╭─ Excerpted data

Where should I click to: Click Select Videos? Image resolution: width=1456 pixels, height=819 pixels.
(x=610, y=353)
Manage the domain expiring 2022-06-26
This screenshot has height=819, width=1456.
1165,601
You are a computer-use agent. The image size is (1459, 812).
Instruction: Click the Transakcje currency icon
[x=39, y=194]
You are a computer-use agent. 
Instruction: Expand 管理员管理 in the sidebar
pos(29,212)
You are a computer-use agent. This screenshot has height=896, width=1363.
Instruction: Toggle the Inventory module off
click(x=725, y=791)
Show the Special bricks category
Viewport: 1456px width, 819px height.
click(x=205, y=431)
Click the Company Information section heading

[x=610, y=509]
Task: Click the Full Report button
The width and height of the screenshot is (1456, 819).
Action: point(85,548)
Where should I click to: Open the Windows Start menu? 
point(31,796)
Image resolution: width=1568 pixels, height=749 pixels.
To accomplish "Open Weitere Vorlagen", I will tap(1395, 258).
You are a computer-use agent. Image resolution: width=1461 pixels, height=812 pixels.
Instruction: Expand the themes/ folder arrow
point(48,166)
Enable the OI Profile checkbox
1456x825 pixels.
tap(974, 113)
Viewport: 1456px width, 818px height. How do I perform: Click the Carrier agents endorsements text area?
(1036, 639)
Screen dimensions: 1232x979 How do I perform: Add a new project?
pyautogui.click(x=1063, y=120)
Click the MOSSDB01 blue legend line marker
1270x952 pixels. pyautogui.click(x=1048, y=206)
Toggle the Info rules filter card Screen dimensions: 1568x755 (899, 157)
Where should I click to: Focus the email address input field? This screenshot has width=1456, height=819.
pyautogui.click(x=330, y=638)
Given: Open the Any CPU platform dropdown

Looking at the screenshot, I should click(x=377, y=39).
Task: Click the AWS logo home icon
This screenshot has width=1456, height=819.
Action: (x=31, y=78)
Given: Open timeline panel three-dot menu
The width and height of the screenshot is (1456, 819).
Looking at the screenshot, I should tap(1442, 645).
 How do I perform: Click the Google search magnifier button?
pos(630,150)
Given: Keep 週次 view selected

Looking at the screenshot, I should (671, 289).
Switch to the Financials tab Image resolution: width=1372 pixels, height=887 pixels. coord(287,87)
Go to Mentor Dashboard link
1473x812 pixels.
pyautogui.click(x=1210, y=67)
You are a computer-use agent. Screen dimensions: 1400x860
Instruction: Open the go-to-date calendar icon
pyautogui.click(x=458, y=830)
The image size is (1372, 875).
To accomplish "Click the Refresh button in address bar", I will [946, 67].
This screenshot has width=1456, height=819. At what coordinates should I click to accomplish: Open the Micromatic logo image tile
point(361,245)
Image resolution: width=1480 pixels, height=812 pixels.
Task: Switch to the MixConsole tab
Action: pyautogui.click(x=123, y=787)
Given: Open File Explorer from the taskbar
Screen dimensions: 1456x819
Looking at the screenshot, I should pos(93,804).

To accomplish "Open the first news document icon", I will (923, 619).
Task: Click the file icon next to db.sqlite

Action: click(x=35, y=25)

╰─

## Task description
Each line of the data is to be transcribed exactly.

## Task output
Where should I click to: Click Select Videos? Image resolution: width=1456 pixels, height=819 pixels.
(x=610, y=353)
Manage the domain expiring 2022-06-26
This screenshot has height=819, width=1456.
1165,601
You are a computer-use agent. The image size is (1459, 812).
Instruction: Click the Transakcje currency icon
[x=39, y=194]
You are a computer-use agent. 
Instruction: Expand 管理员管理 in the sidebar
pos(29,212)
You are a computer-use agent. This screenshot has height=896, width=1363.
Instruction: Toggle the Inventory module off
click(x=725, y=791)
Show the Special bricks category
Viewport: 1456px width, 819px height.
click(x=205, y=431)
Click the Company Information section heading

[x=610, y=509]
Task: Click the Full Report button
The width and height of the screenshot is (1456, 819).
Action: point(85,548)
Where should I click to: Open the Windows Start menu? 
point(31,796)
Image resolution: width=1568 pixels, height=749 pixels.
To accomplish "Open Weitere Vorlagen", I will tap(1395, 258).
You are a computer-use agent. Image resolution: width=1461 pixels, height=812 pixels.
Instruction: Expand the themes/ folder arrow
point(48,166)
Enable the OI Profile checkbox
1456x825 pixels.
tap(974, 113)
Viewport: 1456px width, 818px height. How do I perform: Click the Carrier agents endorsements text area?
(1036, 639)
Screen dimensions: 1232x979 How do I perform: Add a new project?
pyautogui.click(x=1063, y=120)
Click the MOSSDB01 blue legend line marker
1270x952 pixels. pyautogui.click(x=1048, y=206)
Toggle the Info rules filter card Screen dimensions: 1568x755 (899, 157)
Where should I click to: Focus the email address input field? This screenshot has width=1456, height=819.
pyautogui.click(x=330, y=638)
Given: Open the Any CPU platform dropdown

Looking at the screenshot, I should click(x=377, y=39).
Task: Click the AWS logo home icon
This screenshot has width=1456, height=819.
Action: (x=31, y=78)
Given: Open timeline panel three-dot menu
The width and height of the screenshot is (1456, 819).
Looking at the screenshot, I should tap(1442, 645).
 How do I perform: Click the Google search magnifier button?
pos(630,150)
Given: Keep 週次 view selected

Looking at the screenshot, I should (671, 289).
Switch to the Financials tab Image resolution: width=1372 pixels, height=887 pixels. coord(287,87)
Go to Mentor Dashboard link
1473x812 pixels.
pyautogui.click(x=1210, y=67)
You are a computer-use agent. Screen dimensions: 1400x860
Instruction: Open the go-to-date calendar icon
pyautogui.click(x=458, y=830)
The image size is (1372, 875).
To accomplish "Click the Refresh button in address bar", I will [946, 67].
This screenshot has width=1456, height=819. At what coordinates should I click to accomplish: Open the Micromatic logo image tile
point(361,245)
Image resolution: width=1480 pixels, height=812 pixels.
Task: Switch to the MixConsole tab
Action: pyautogui.click(x=123, y=787)
Given: Open File Explorer from the taskbar
Screen dimensions: 1456x819
Looking at the screenshot, I should pos(93,804).

To accomplish "Open the first news document icon", I will (923, 619).
Task: Click the file icon next to db.sqlite

Action: click(x=35, y=25)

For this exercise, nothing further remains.